You also have to take other considerations into concern: How important is data loss? If data loss isn't a big deal to you, then backups are probably not worthwhile at all. But if data loss is tolerable, then perhaps a local backup is good enough (although automation is important to make sure things happen when they should).

Anyway, this is digressing. I'll look at continueOnError along with a retry option. It would be nice if retry wasn't necessary (duplicacy should be resilient for errors that can be retried). While Gilbert is working on that, duplicacy today is not as resilient as I'd like.

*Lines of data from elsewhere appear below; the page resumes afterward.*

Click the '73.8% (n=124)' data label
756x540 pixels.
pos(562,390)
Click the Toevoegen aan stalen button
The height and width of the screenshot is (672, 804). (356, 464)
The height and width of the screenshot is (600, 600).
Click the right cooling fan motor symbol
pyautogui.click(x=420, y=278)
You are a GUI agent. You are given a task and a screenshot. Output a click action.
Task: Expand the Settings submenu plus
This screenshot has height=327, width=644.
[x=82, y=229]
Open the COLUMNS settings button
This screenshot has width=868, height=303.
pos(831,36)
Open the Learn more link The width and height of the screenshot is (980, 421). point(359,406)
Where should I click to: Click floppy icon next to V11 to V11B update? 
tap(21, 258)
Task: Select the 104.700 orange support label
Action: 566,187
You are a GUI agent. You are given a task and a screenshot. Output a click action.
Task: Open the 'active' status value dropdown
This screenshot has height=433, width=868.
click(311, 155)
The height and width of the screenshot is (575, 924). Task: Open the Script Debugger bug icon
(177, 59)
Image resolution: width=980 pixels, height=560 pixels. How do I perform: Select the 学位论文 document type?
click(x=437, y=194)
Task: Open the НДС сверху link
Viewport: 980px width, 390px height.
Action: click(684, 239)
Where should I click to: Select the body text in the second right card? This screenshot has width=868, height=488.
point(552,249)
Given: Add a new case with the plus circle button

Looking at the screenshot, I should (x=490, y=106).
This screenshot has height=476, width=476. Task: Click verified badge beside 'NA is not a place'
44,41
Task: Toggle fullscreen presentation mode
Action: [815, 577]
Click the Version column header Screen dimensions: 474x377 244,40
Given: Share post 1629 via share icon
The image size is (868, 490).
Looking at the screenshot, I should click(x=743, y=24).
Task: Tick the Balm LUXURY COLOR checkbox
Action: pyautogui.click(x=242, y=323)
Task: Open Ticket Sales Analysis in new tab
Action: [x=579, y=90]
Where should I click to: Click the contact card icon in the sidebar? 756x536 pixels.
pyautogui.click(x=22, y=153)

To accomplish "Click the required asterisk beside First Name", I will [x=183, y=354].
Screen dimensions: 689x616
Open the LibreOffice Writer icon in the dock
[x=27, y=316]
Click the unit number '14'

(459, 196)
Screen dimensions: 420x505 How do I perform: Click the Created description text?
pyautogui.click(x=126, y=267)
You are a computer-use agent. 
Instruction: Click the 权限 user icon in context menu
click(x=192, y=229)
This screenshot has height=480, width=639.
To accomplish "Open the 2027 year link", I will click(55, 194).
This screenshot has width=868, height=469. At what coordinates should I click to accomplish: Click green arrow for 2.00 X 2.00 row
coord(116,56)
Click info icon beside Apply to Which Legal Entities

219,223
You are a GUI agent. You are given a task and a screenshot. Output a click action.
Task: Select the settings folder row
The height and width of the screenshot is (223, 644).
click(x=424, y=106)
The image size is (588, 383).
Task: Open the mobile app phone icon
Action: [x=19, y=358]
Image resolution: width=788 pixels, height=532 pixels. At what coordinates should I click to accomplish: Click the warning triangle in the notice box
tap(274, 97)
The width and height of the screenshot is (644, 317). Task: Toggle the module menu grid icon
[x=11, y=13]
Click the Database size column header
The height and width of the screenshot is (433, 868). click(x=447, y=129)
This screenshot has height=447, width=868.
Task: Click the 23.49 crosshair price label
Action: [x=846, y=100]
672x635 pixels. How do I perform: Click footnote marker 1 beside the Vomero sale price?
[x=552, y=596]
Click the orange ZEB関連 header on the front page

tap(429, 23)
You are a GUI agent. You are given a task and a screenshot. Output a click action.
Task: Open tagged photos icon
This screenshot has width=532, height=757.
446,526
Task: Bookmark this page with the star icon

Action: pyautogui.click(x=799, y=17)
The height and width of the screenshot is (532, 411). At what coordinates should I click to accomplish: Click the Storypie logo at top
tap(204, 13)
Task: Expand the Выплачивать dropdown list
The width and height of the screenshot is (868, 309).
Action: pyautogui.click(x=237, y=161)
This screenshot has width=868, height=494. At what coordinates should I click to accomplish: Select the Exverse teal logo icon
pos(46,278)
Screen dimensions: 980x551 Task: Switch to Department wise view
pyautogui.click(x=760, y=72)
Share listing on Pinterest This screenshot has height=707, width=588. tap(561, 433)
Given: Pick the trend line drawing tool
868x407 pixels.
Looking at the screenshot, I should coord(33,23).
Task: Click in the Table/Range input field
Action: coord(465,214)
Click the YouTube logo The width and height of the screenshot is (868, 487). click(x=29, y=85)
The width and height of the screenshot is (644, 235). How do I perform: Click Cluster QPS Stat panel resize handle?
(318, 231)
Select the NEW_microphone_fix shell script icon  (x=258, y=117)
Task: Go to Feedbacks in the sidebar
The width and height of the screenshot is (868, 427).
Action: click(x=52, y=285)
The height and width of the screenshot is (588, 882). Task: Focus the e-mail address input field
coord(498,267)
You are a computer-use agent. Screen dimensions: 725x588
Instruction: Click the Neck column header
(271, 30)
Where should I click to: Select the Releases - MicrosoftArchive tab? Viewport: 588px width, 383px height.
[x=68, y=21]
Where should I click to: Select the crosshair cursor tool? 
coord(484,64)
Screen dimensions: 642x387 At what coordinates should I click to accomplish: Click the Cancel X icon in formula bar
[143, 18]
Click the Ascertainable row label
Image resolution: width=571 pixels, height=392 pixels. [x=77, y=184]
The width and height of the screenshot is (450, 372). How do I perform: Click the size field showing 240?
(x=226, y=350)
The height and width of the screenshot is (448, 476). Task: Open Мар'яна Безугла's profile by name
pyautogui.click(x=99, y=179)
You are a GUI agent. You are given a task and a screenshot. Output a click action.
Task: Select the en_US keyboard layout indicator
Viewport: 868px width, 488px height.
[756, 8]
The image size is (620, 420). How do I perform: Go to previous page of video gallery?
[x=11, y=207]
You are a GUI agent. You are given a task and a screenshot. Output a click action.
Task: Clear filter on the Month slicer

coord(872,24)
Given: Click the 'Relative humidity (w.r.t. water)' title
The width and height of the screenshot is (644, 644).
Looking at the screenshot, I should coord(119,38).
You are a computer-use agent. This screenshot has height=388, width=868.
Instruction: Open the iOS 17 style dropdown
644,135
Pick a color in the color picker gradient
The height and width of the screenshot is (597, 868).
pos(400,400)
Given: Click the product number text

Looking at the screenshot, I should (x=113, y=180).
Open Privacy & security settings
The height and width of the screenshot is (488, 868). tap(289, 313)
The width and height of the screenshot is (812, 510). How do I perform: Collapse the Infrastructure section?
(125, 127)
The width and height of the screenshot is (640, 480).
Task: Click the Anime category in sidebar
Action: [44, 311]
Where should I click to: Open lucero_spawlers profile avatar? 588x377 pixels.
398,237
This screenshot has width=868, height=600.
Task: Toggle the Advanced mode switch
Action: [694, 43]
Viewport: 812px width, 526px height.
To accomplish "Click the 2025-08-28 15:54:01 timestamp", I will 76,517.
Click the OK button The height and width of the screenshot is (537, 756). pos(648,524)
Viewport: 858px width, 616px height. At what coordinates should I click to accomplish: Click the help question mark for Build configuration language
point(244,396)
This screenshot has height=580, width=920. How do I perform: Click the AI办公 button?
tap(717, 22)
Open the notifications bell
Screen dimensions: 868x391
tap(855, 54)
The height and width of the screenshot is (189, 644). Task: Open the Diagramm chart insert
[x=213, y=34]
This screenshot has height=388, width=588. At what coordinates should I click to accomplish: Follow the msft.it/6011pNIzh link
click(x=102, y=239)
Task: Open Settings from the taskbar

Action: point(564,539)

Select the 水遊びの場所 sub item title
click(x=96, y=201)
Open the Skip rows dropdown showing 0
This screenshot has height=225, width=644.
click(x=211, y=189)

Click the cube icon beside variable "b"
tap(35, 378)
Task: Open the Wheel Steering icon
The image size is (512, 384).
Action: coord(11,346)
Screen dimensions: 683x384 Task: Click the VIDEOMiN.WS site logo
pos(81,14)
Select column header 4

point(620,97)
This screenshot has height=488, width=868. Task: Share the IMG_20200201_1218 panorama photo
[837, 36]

jeffaco commented 5 years ago

I don't think I'll do retry, as I just heard from Gilbert on this post:

I did look at it before releasing 2.1.2 and realized that the fix was in 2.1.1 but somehow it didn't catch the broken pipe error. My plan is to add retrying to the chunk uploader which would be a cleaner and more general fix. And it should be in 2.1.3.

So, given this, I don't think retry makes sense anymore. Cool.

I still agree that continueOnError would be useful for you, @Ossssip, and I hope to take a look at this soon. It's next on my list.

jeffaco commented 5 years ago

@Ossssip This has been idle for a while. I'd like to close out this issue, either by punting the feature or doing the work. Given that others haven't asked for it, I can only assume that it's mostly important to you.

So, some questions:

  1. Are you still looking for this feature? Or have you worked around it? If you have worked around it, I can just close this issue.
  2. If you are still looking for this feature: Would you like to do a PR for this? If your PR works and doesn't break things, I'd definitely take it! 😄
  3. If you are still looking for this feature, but can't or won't do a PR, then I can look at it. I have other things I'd rather be doing, but this has been outstanding long enough ...

So let me know your thoughts, thanks!

Ossssip commented 5 years ago

Dear @jeffaco, thanks for coming back to this issue. I think it can be closed, as I am fully satisfied with the existing version of your tool -- I have created separate configs for different storages, and it works well for me.